Cross-posted on Education Week

This week, the University of California, Berkeley was the latest to announce that they are joining forces with Harvard and MIT to offer free online learning through edX, a provider of massive open online courses (MOOC). A competing provider, Coursera, was created by Stanford University and currently has a total of 16 partners including Princeton, the University of Pennsylvania, and Michigan. MOOCs have been widely followed in the media since their inception about a year ago. In March, the New York Times quoted Sebastian Thrun, a Stanford research professor who had recently taught a MOOC course on “Building a Search Engine” as saying, “Having done this, I can’t teach at Stanford again. I feel like there’s a red pill and a blue pill, and you can take the blue pill and go back to your classroom and lecture your 20 students. But I’ve taken the red pill, and I’ve seen Wonderland.”

It certainly true that the whole business model of the institution is utterly changed if one superstar professor can reach more than a hundred thousand students in one course in one year! Per student prices could go way down, and the productivity of a notoriously low-productivity industry could take off. Demand could surge again. Quality could actually go up as more students are exposed to great teachers and technological resources such as student discussion forums, peer feedback and assessments, interactive exercises and quizzes, video segments and more.

But some interesting things happen in this model–or might happen. Great teachers could become very hot properties.

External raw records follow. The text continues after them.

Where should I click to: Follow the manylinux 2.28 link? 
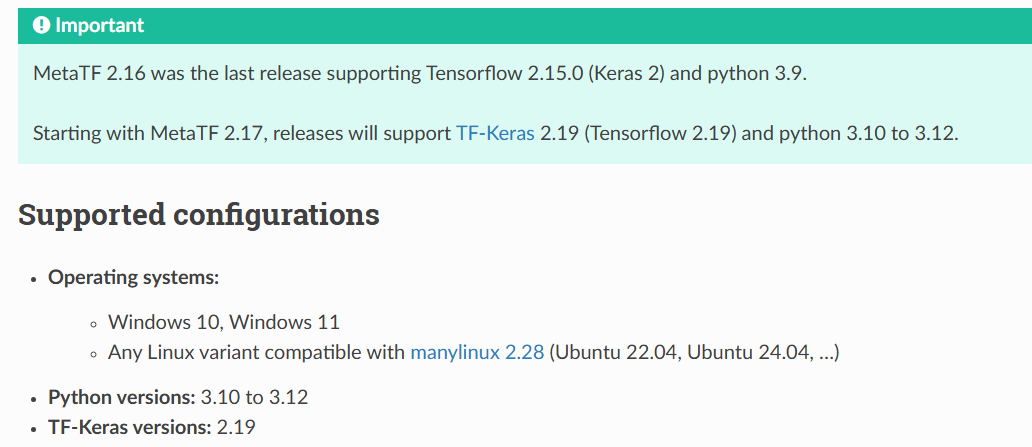[x=477, y=352]
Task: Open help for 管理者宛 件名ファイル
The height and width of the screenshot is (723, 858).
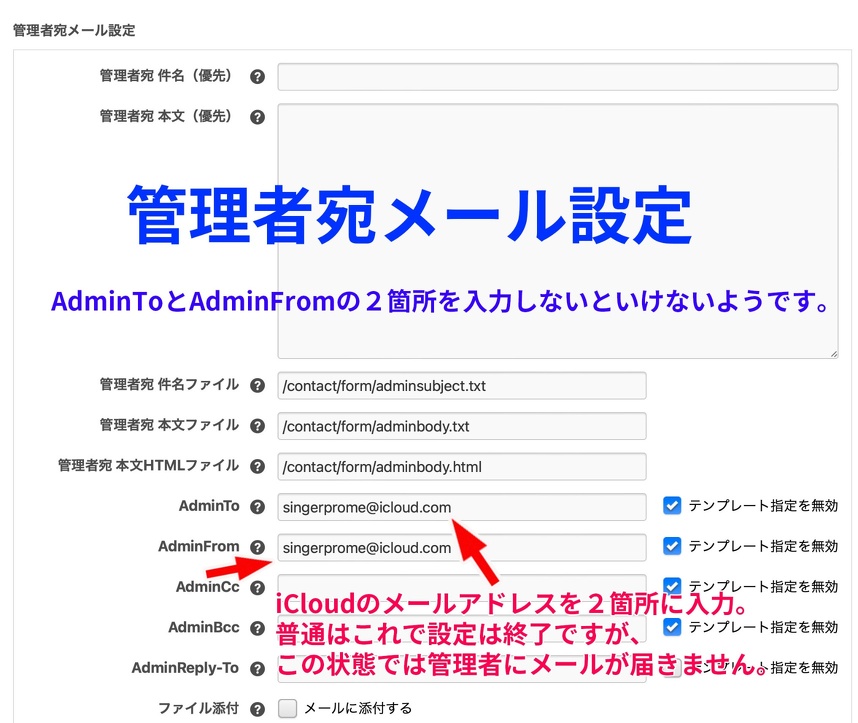Action: (257, 385)
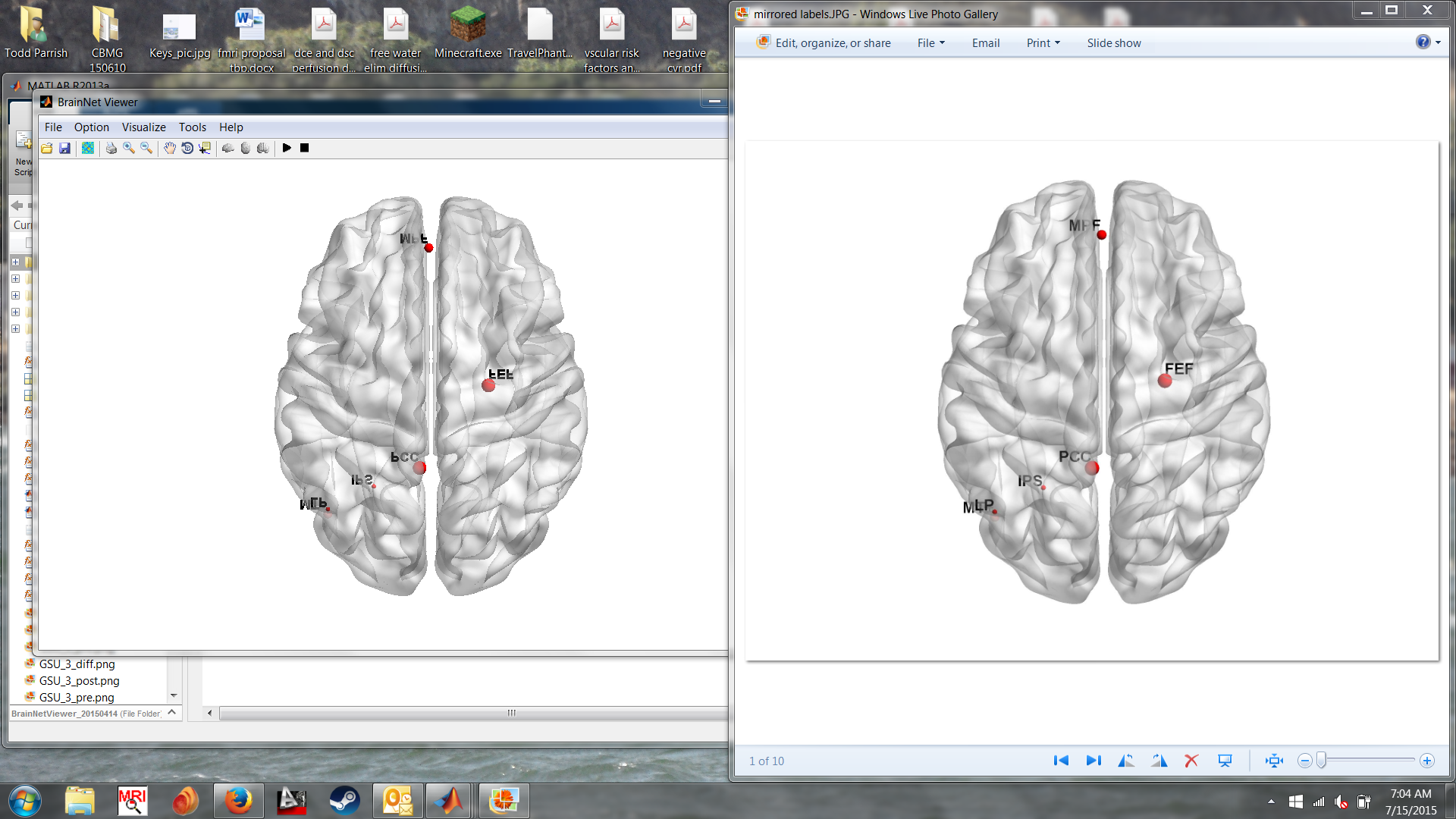Open the Option menu
This screenshot has width=1456, height=819.
point(91,127)
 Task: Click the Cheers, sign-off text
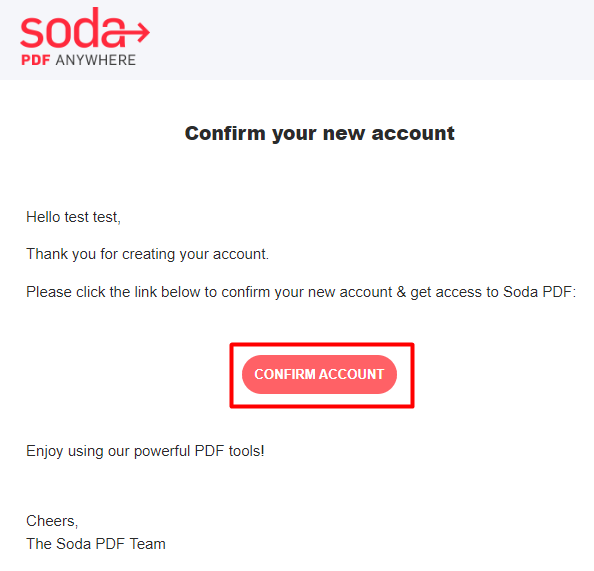tap(52, 521)
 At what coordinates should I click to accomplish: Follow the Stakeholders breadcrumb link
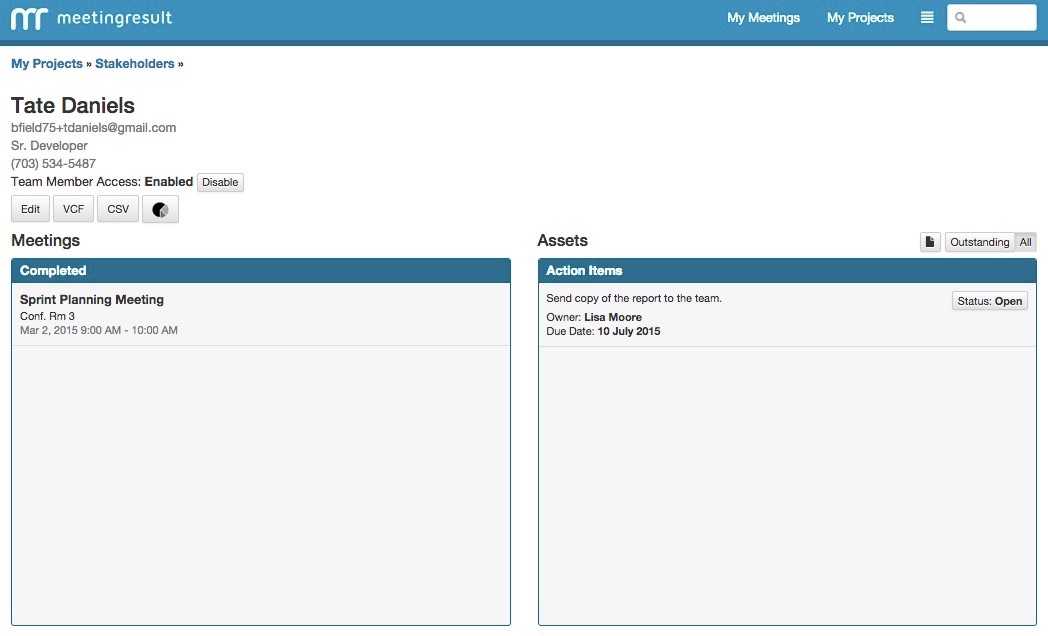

Talent agencies might add college professors to their roster of sports figures and movie stars. Or individual professors might incorporate as businesses and seek capital to put together their own production companies, selling their courses–like TV series–to the highest bidders. In the TV business, of course, the question is who owns the product and who gets the residuals from the showings of that product in which markets. There is always a struggle between the “talent” and the people who own the pipeline to the customer. That will happen here, too.

For some time, the university superstars have been the top research professors, who are now in a position to command very high salaries, get their research teams paid for and avoid teaching altogether, if they wish. In the new dispensation, the balance might be righted, with great teachers commanding the same kind of prestige. That rebalancing of priorities, long overdue, might trickle down to lesser professors and institutions.

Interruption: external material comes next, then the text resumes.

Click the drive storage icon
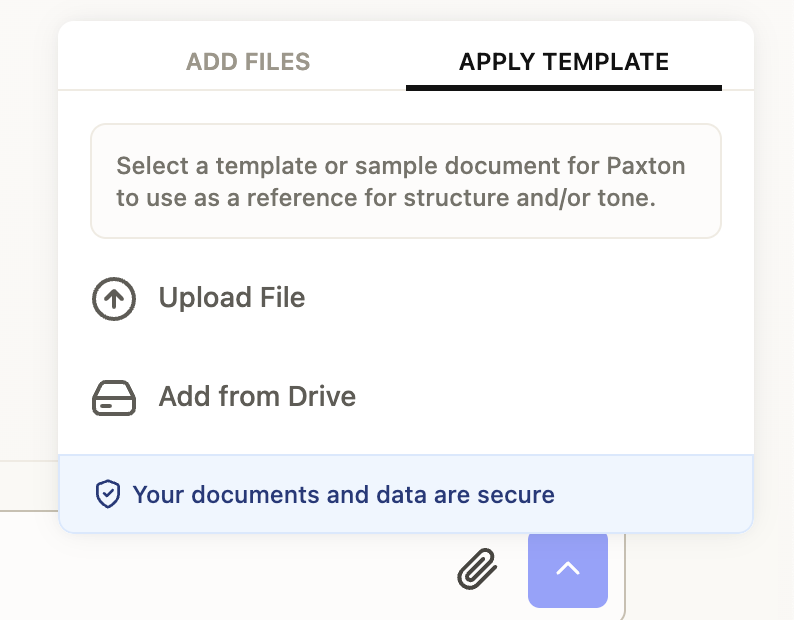Image resolution: width=794 pixels, height=620 pixels. pos(113,397)
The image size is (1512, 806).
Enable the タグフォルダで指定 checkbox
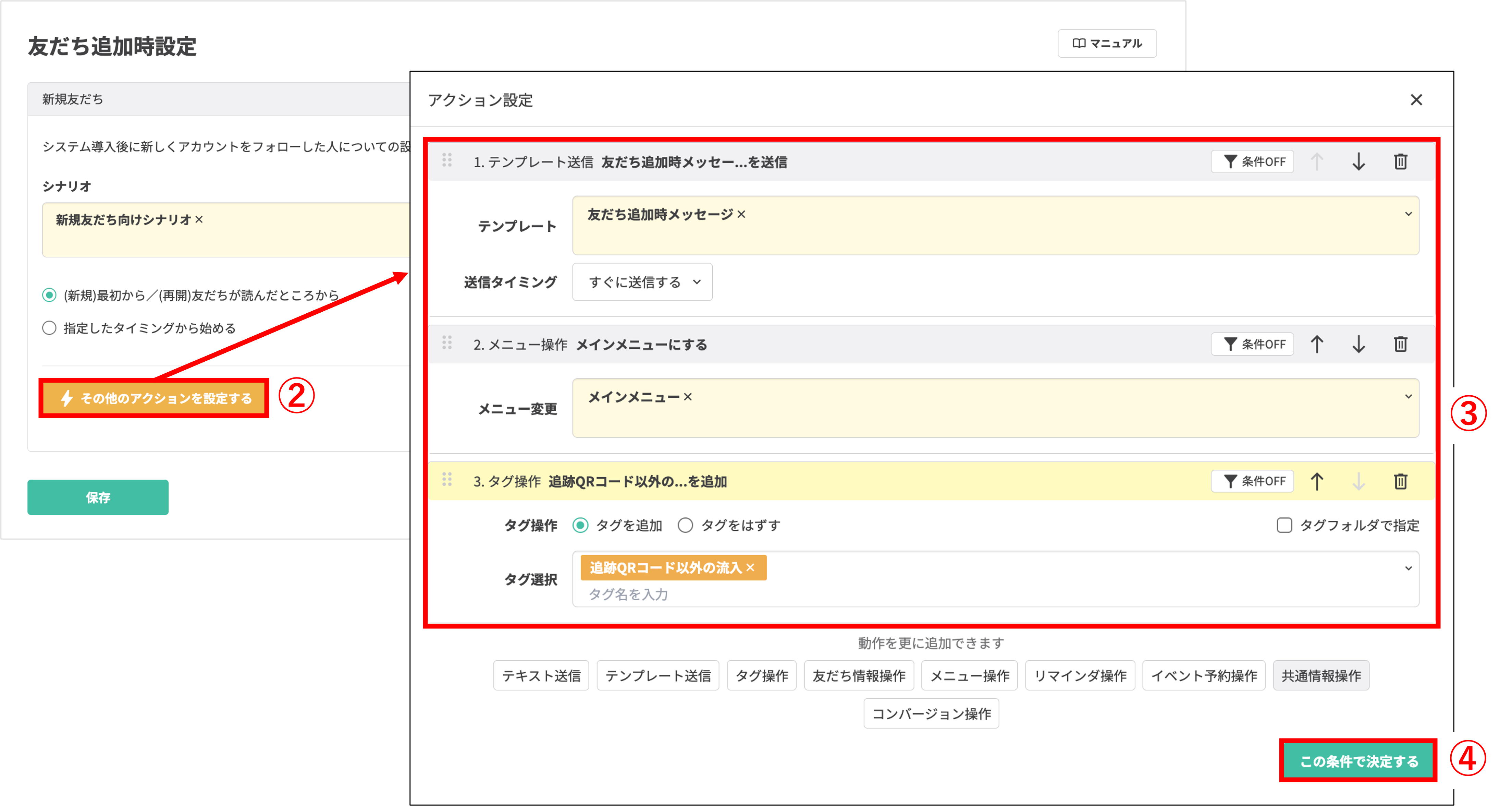click(x=1285, y=525)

The biggest audiences will likely accrue to those producers who can put together the best teachers with the highest production values, meaning the producers with access to highly skilled case developers, critical data bases, powerful analytical tools, great ways to visualize complex relationships and so on. All of that costs a lot of money.

The great universities are obviously in a very good position to be these producers and successfully monetize these new possibilities. They have access to the talent and the capital, and they can easily buy the production capacity. Most important, they have a pipeline to the customer, because of their credentialing role, and, the best ones have the brand. But what happens if the best talent wants a better deal than the top universities are willing to give them? Consider the fate of the studio system in Hollywood.

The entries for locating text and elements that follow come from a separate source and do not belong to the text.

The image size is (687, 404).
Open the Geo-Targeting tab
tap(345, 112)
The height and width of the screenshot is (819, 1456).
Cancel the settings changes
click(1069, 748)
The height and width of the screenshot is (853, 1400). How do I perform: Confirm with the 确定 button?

But, why all the speculation about who is going to make how much money on this new development? As I understand it, the coalitions said that the courses would be free, and that they would give web-based exams on the basis of which they would award certificates to course takers who meet certain standards of performance. But they will not offer credit toward degrees to anyone who is not admitted as a regular student. So there will be at least two classes of service. And there is nothing to prevent the universities from offering multiple classes of web-based services, so that the stripped-down “Khan Academy” offering would be free, but the full-on bells and whistles version would be offered at significant charge, but still less than the regular on-campus experience. The whole “stripped-down-version-for free-but-charges- for-bells-and-whistles” idea is entirely consistent with the whole open systems approach to software development now so popular in many quarters of the tech world. Many variations on such themes are possible.

Obviously, these developments have the potential for putting first rate college professors in front of millions upon millions of students who could not otherwise dream of being taught by such capable teachers, many of them people who could not have afforded any kind of college education. And it has, too, the potential of augmenting the simple lecture with tools that could greatly enhance the processes of absorbing, appropriating and using the knowledge gained. But there are possible hazards, too. I’ll get to those in a later blog.